Another level of satire is in the characterization. Orwell attributes easily recognisable human traits to animals, which remain absolute, that is they are character types rather than fully developed characters, without the ability to grow or change, “the animals shall stay both animal and human. It removes the possibility of very complex characterization.”  In the light of the parallel that can be drawn between the story and the Russian revolution, some characters are clear caricatures of exact historical figures (like Napoleon-Stalin, Snowball-Lenin) others of specific social groups or classes or even tools used to uphold dictatorship (e.g. Boxer-working class, Squealer-propaganda), creating a grotesque mirror image not just of the events but the figures involved in it, enhancing the validity of the satirical parallel.
The third genre considered here is the already mentioned beast fable. It is usually a brief tale that conveys a moral lesson, usually by giving human speech and manners to animals. It is a very old form of story related to folklore and proverbs, the fables in Europe descends from tales attributed to Aesop, a Greek slave in the 6th century BCE. The French fabulist La Fontaine revived the form in the 17th century with his witty verse adaptations of Greek fables.  The form can be associated with the satire as well as the beast fable is also used as a culturally universal satirical technique. It is basically the dramatic realization of a metaphor and satirists have always found this translation of metaphor to dramatic fact an extremely effective way of portraying the true nature of vice and folly.
As far as characters, style and language (its simplicity thus serving double causes) Animal Farm fits the criteria of the genre. According to Christopher Hollis the writer of the beast fable must throughout be successful in preserving a delicate and whimsical balance due to the overall absurdity of animals behaving and talking like humans and discussing complicated intellectual problems.

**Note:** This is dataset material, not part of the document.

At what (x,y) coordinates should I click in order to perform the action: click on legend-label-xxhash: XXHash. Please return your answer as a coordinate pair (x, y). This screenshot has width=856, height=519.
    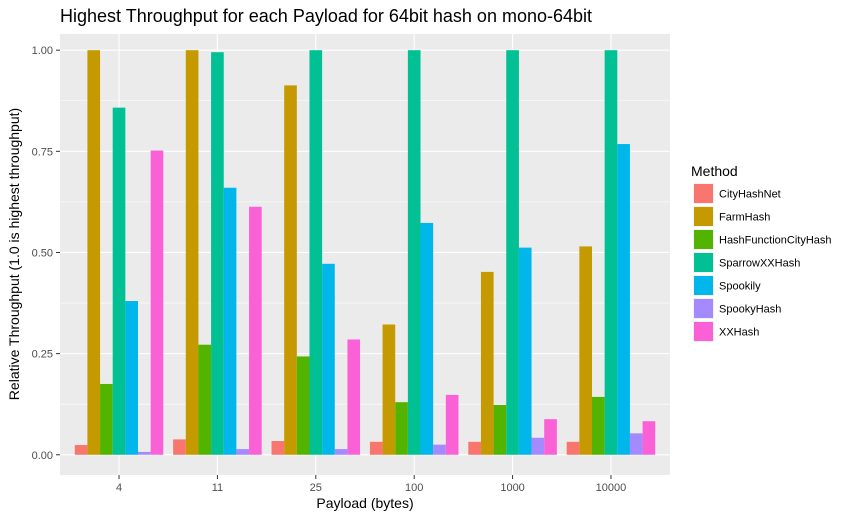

He argues that Orwell is able to maintain this balance by avoiding any unnecessary explanation of the fantastic elements of the story in an otherwise realistic setting. 
However if we take into account its length it is considerably longer than the traditional fable. In addition, some point out that its moral lesson is questionable or nonexistent as “it is impossible to attach a moral to any familiar sense to Animal Farm, where wickedness ends in triumph and virtue is utterly crushed.”  I do agree that there is no lesson to be learned in the fashion of for example The Tortoise and the Hare, however I believe that there are moral undertones embedded in the overall “message” of the novella, like power corrupts; it is a moral lesson without answers, or a moral tragedy of humankind.
In conclusion, Orwell’s Animal Farm seems to function best as a satire but he consciously incorporated techniques and elements of other literary forms, most elaborately of the beast fable, to use it as his satirical vehicle. As for the dystopia genre it seems to be a little farfetched to attach the term to Orwell’s novella, it is more like a “loud hee-haw at all who yearn for Utopia.”